◆ **To be done**
Reproduce all the records with each "computer-use agent" switched to "desktop agent", changing nothing else.

:::::

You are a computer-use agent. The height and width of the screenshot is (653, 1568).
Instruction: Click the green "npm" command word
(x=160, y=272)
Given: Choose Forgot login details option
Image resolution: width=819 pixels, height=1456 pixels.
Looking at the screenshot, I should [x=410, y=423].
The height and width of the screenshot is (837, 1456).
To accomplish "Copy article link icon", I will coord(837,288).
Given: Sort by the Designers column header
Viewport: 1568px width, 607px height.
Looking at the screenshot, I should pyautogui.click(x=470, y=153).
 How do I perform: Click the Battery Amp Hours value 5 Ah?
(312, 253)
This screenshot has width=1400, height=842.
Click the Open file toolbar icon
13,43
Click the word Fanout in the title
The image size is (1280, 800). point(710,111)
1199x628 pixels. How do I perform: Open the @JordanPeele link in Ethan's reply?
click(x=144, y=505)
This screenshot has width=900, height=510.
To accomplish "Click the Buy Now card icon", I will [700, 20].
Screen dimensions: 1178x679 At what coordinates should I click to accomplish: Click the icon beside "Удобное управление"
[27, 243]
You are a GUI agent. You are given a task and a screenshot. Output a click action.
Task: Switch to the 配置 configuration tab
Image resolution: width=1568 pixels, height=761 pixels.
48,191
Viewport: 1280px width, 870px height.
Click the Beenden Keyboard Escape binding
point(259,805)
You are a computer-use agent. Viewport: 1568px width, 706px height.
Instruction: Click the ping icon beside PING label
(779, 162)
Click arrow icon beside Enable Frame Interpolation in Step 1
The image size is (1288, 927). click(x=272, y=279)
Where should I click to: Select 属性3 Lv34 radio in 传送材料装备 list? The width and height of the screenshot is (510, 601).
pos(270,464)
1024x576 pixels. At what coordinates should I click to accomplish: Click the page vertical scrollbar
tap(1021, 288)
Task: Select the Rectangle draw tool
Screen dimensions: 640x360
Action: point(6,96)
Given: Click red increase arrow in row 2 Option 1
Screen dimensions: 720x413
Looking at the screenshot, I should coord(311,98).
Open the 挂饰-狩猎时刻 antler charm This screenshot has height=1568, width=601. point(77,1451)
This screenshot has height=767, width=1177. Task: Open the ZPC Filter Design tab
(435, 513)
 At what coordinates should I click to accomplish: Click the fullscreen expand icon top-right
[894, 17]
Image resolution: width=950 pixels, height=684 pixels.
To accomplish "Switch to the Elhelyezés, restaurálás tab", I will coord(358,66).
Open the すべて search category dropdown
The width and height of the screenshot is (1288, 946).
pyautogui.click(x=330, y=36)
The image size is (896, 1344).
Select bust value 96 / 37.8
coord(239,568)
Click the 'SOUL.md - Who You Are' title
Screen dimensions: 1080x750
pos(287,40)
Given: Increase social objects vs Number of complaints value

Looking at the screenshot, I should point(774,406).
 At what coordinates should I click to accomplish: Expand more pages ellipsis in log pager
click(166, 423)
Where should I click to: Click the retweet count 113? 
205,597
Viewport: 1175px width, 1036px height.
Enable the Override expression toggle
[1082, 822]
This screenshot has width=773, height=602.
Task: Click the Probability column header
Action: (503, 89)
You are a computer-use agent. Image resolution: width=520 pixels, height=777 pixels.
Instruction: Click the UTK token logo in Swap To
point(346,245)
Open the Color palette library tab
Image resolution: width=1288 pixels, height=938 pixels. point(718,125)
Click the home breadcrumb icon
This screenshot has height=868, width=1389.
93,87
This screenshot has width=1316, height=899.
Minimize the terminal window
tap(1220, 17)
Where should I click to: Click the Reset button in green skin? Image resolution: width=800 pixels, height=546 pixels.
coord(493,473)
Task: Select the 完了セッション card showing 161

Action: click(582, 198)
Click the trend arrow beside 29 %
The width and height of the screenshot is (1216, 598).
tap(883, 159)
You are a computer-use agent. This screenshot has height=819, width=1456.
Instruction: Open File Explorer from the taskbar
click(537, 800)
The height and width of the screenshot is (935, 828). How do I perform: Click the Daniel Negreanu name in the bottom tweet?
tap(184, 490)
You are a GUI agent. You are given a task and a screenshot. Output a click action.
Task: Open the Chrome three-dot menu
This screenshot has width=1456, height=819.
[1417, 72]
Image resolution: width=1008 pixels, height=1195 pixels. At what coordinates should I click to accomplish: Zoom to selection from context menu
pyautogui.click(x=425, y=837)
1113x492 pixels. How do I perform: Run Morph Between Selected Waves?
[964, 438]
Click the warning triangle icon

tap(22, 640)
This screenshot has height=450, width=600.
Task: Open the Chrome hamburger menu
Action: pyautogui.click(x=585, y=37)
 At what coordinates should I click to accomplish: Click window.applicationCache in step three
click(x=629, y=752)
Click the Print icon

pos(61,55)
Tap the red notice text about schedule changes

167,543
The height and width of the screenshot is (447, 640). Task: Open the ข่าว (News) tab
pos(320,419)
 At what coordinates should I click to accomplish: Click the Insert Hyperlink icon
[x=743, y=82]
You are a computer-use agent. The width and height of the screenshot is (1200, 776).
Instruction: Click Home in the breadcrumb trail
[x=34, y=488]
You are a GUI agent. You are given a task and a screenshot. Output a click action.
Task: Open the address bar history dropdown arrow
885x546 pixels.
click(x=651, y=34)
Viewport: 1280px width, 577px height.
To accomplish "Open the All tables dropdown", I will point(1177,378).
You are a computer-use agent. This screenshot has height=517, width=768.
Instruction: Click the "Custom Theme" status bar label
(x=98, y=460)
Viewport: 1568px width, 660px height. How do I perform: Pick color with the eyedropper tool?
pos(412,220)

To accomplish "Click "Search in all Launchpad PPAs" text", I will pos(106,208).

:::::

◆ **Task result**
You are a desktop agent. The height and width of the screenshot is (653, 1568).
Instruction: Click the green "npm" command word
(x=160, y=272)
Given: Choose Forgot login details option
Image resolution: width=819 pixels, height=1456 pixels.
Looking at the screenshot, I should [x=410, y=423].
The height and width of the screenshot is (837, 1456).
To accomplish "Copy article link icon", I will coord(837,288).
Given: Sort by the Designers column header
Viewport: 1568px width, 607px height.
Looking at the screenshot, I should pyautogui.click(x=470, y=153).
 How do I perform: Click the Battery Amp Hours value 5 Ah?
(312, 253)
This screenshot has width=1400, height=842.
Click the Open file toolbar icon
13,43
Click the word Fanout in the title
The image size is (1280, 800). point(710,111)
1199x628 pixels. How do I perform: Open the @JordanPeele link in Ethan's reply?
click(x=144, y=505)
This screenshot has width=900, height=510.
To accomplish "Click the Buy Now card icon", I will [700, 20].
Screen dimensions: 1178x679 At what coordinates should I click to accomplish: Click the icon beside "Удобное управление"
[27, 243]
You are a GUI agent. You are given a task and a screenshot. Output a click action.
Task: Switch to the 配置 configuration tab
Image resolution: width=1568 pixels, height=761 pixels.
48,191
Viewport: 1280px width, 870px height.
Click the Beenden Keyboard Escape binding
point(259,805)
You are a desktop agent. Viewport: 1568px width, 706px height.
Instruction: Click the ping icon beside PING label
(779, 162)
Click arrow icon beside Enable Frame Interpolation in Step 1
The image size is (1288, 927). click(x=272, y=279)
Where should I click to: Select 属性3 Lv34 radio in 传送材料装备 list? The width and height of the screenshot is (510, 601).
pos(270,464)
1024x576 pixels. At what coordinates should I click to accomplish: Click the page vertical scrollbar
tap(1021, 288)
Task: Select the Rectangle draw tool
Screen dimensions: 640x360
Action: point(6,96)
Given: Click red increase arrow in row 2 Option 1
Screen dimensions: 720x413
Looking at the screenshot, I should coord(311,98).
Open the 挂饰-狩猎时刻 antler charm This screenshot has height=1568, width=601. point(77,1451)
This screenshot has height=767, width=1177. Task: Open the ZPC Filter Design tab
(435, 513)
 At what coordinates should I click to accomplish: Click the fullscreen expand icon top-right
[894, 17]
Image resolution: width=950 pixels, height=684 pixels.
To accomplish "Switch to the Elhelyezés, restaurálás tab", I will coord(358,66).
Open the すべて search category dropdown
The width and height of the screenshot is (1288, 946).
pyautogui.click(x=330, y=36)
The image size is (896, 1344).
Select bust value 96 / 37.8
coord(239,568)
Click the 'SOUL.md - Who You Are' title
Screen dimensions: 1080x750
pos(287,40)
Given: Increase social objects vs Number of complaints value

Looking at the screenshot, I should point(774,406).
 At what coordinates should I click to accomplish: Expand more pages ellipsis in log pager
click(166, 423)
Where should I click to: Click the retweet count 113? 
205,597
Viewport: 1175px width, 1036px height.
Enable the Override expression toggle
[1082, 822]
This screenshot has width=773, height=602.
Task: Click the Probability column header
Action: (503, 89)
You are a desktop agent. Image resolution: width=520 pixels, height=777 pixels.
Instruction: Click the UTK token logo in Swap To
point(346,245)
Open the Color palette library tab
Image resolution: width=1288 pixels, height=938 pixels. point(718,125)
Click the home breadcrumb icon
This screenshot has height=868, width=1389.
93,87
This screenshot has width=1316, height=899.
Minimize the terminal window
tap(1220, 17)
Where should I click to: Click the Reset button in green skin? Image resolution: width=800 pixels, height=546 pixels.
coord(493,473)
Task: Select the 完了セッション card showing 161

Action: click(582, 198)
Click the trend arrow beside 29 %
The width and height of the screenshot is (1216, 598).
tap(883, 159)
You are a desktop agent. This screenshot has height=819, width=1456.
Instruction: Open File Explorer from the taskbar
click(537, 800)
The height and width of the screenshot is (935, 828). How do I perform: Click the Daniel Negreanu name in the bottom tweet?
tap(184, 490)
You are a GUI agent. You are given a task and a screenshot. Output a click action.
Task: Open the Chrome three-dot menu
This screenshot has width=1456, height=819.
[1417, 72]
Image resolution: width=1008 pixels, height=1195 pixels. At what coordinates should I click to accomplish: Zoom to selection from context menu
pyautogui.click(x=425, y=837)
1113x492 pixels. How do I perform: Run Morph Between Selected Waves?
[964, 438]
Click the warning triangle icon

tap(22, 640)
This screenshot has height=450, width=600.
Task: Open the Chrome hamburger menu
Action: pyautogui.click(x=585, y=37)
 At what coordinates should I click to accomplish: Click window.applicationCache in step three
click(x=629, y=752)
Click the Print icon

pos(61,55)
Tap the red notice text about schedule changes

167,543
The height and width of the screenshot is (447, 640). Task: Open the ข่าว (News) tab
pos(320,419)
 At what coordinates should I click to accomplish: Click the Insert Hyperlink icon
[x=743, y=82]
You are a desktop agent. The width and height of the screenshot is (1200, 776).
Instruction: Click Home in the breadcrumb trail
[x=34, y=488]
You are a GUI agent. You are given a task and a screenshot. Output a click action.
Task: Open the address bar history dropdown arrow
885x546 pixels.
click(x=651, y=34)
Viewport: 1280px width, 577px height.
To accomplish "Open the All tables dropdown", I will point(1177,378).
You are a desktop agent. This screenshot has height=517, width=768.
Instruction: Click the "Custom Theme" status bar label
(x=98, y=460)
Viewport: 1568px width, 660px height. How do I perform: Pick color with the eyedropper tool?
pos(412,220)

To accomplish "Click "Search in all Launchpad PPAs" text", I will pos(106,208).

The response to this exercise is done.